Fig. 1: Gene expression variation between TG1-WT and TG2-WT upon exposure to high light intensity.

RNA-seq data collected from wild type P. celeri cultures after 1 h of exposure to HL conditions following acclimation to LL (T = 0). Changes in transcript abundances of (A) TG1 and (B) TG2 cultures expressed as Log2 of the fold changes between 1 h high light and steady state low light growth. Dashed lines represent threshold values for fold change and p-values (L2FC(1) and 0.05, respectively) used to identify significant gene sets, as determined by a two-sided Wald test using Benjamini–Hochberg multiple testing adjustment. The putative CCA1 transcript is labeled in each with its transcript ID number, and not significant (NS) genes colored in gray. C Comparison of significant differentially expressed gene sets between TG1 and TG2. The sets identified in above panels were separated into up or down regulated groups and all combinations of comparison are represented in the lower matrix with the number of members shown in the above bars.

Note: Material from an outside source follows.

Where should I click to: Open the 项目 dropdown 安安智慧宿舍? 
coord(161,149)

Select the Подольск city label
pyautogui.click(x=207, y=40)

D Statistical analysis to deconvolute P. celeri TG1 and TG2 isolates’ transcriptome. The results of a two-sided likelihood ratio test determining the significance of each gene to a model isolating the interaction term between high light exposure time and strain is displayed as color scaled p-values over the fold change observed for each gene. All data shown are derived from independent biological replicate cultures (n = 3). Source data are provided as a Source Data file.